From Mr Dangerfield’s witness statement, one distils an unequivocal acknowledgment of delay in the Italian system in RSM’s case. In an exhibited email, dated 14 October 2016, Mr Dangerfield stated:

The delay with the case has been with the initial confusion that the minor was accompanied and then the adult stated that the child was unaccompanied.

As the other evidence summarised above demonstrates, this discrete period of delay was approximately four months’ duration. Judicial intervention, via these proceedings, ultimately occurred at a stage when RSM had been in Italy for some eight months. During the first half of this period, his case made no progress whatsoever through the Italian system. We deduce from Mr Dangerfield’s clear statement that but for the erroneous classification of RSM by the Italian authorities, his case would have begun progressing some four months previously.

32.

This discrete context possesses the following main ingredients:

(a)

By their first letter to the Home Office, dated 26th September 2016, the Applicant’s solicitors provided a detailed outline of RSM’s case, advanced the contention that the United Kingdom had a duty to admit RSM under Article 8 ECHR and continued:

For the avoidance of any doubt our client RSM seeks to claim asylum and have this claim determined in the UK and the UK has the power under Article 17 of Dublin III to take responsibility for this case. We would submit that this power should be exercised now ….

(b)

This was followed by a formal pre-action protocol letter to the Home Office dated 10 October 2016, which attached the earlier letter.
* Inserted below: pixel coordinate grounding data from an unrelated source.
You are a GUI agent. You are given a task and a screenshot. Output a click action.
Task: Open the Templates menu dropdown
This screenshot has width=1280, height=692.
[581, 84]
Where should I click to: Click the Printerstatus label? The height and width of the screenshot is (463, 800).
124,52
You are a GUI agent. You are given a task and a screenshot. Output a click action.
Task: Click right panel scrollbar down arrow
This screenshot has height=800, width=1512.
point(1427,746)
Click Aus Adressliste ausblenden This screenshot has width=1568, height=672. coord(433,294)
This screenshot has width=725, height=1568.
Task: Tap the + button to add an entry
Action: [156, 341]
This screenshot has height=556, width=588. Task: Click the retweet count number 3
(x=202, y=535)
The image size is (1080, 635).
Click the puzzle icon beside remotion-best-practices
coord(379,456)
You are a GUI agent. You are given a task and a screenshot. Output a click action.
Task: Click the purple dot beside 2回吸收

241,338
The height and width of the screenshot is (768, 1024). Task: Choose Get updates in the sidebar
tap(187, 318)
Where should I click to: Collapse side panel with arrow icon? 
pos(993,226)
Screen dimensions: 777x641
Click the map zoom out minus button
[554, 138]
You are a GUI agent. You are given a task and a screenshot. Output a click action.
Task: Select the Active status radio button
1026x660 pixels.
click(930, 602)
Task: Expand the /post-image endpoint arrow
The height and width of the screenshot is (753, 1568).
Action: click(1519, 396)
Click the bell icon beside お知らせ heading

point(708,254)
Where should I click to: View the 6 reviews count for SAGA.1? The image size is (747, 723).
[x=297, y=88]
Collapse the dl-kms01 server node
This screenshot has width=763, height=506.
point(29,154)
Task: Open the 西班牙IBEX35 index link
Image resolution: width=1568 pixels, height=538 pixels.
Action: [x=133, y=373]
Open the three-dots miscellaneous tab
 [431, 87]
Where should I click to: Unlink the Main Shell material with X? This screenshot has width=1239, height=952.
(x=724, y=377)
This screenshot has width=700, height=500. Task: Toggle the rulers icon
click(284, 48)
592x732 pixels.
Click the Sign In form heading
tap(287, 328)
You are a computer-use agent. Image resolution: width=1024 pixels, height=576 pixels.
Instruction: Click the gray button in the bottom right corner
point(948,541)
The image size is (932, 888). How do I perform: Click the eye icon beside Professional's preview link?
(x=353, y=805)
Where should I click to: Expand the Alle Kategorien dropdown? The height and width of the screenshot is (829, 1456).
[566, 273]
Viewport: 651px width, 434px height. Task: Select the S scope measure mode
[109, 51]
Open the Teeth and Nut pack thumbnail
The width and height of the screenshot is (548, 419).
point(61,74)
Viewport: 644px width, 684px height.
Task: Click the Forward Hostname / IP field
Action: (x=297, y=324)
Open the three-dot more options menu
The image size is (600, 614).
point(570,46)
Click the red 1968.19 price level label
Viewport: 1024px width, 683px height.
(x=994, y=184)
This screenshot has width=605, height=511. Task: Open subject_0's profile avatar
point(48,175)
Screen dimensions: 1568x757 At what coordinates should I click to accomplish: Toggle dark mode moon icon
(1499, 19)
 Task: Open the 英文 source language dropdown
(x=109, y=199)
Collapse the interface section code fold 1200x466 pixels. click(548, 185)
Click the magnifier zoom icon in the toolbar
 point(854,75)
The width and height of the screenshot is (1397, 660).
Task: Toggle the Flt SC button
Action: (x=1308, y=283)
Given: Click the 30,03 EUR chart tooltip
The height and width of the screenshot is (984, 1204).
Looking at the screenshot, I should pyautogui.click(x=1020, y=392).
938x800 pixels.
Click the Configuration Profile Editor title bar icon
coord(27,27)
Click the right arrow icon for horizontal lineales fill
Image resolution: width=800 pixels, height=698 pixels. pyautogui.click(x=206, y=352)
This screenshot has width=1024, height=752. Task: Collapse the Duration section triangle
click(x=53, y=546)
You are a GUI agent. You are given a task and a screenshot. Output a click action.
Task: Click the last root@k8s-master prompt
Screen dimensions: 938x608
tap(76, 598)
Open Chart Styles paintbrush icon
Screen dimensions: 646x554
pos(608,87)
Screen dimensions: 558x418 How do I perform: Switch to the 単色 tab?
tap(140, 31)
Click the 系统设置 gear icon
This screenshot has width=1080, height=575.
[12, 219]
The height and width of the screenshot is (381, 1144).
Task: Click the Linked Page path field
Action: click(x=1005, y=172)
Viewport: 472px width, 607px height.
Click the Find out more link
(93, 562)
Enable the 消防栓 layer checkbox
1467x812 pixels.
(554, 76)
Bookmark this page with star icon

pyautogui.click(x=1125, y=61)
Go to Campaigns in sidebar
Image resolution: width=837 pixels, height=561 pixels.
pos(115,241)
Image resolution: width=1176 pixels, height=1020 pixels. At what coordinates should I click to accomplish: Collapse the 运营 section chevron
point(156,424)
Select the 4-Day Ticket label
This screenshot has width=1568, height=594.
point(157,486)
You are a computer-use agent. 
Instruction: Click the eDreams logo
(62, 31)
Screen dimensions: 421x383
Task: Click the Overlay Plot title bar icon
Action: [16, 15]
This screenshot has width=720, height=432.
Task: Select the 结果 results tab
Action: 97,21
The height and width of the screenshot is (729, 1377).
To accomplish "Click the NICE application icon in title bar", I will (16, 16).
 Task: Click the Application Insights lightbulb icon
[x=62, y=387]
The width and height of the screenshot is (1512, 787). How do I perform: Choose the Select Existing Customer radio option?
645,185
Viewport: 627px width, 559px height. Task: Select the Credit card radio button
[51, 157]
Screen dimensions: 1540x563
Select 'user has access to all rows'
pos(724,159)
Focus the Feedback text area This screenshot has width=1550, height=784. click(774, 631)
It stated in particular:

By this letter we are asking you for the second time to take the necessary steps to facilitate his entry to the UK immediately using your discretionary powers to grant leave to enter and/or pursuant to Article 17 of Dublin III.

(c)

The Home Office made no response to either letter.

(d)

Next, on 02 November 2016, these proceedings were initiated. The Claim Form sought the twofold relief of:

(i)

A declaration that the Respondent’s refusal to consider and to exercise her discretion under Article 17 Dublin III or otherwise admit [RSM] to the UK is unlawful and

(ii)

a mandatory order requiring the Respondent to admit RSM to the United Kingdom forthwith.

(e)

On 22 November 2016 the Secretary of State’s Summary Grounds of Defence were served and filed. This does not so much as acknowledge, much less respond to, the Applicants’ case under Article 17 of the Dublin Regulation.

33.

This Tribunal was alert to the series of omissions outlined above at the stage of determining the permission application. Permission was granted following an inter - partes hearing on 05 December 2016. In our decision/order and directions of the same date, this Tribunal, inter alia, explained its preference for severing the permission hearing from the substantive hearing, stating at [9]:

… We are not satisfied that the Respondent’s duty of candour has been discharged at this stage.

It continued, at [14]:

“(a)

We direct the Secretary of State to file a witness statement. This will be made by a suitably informed and senior official of the Home Office. It will address all of the issues bearing on the Dublin Regulation process for [RSM] and, insofar as material, more widely. It will also address the emails and the rather bare recent letter ….

(b)

The witness statement will further be directed to the question of the second Applicant: broadly, the Secretary of State’s position vis-à-vis the second Applicant and in particular any steps or enquiries which should properly be made on that front at this stage or any justification proffered for inertia in this respect ….

(c)

The witness statement will attach all documentary materials which are required in the discharge of the Secretary of State’s duty of candour.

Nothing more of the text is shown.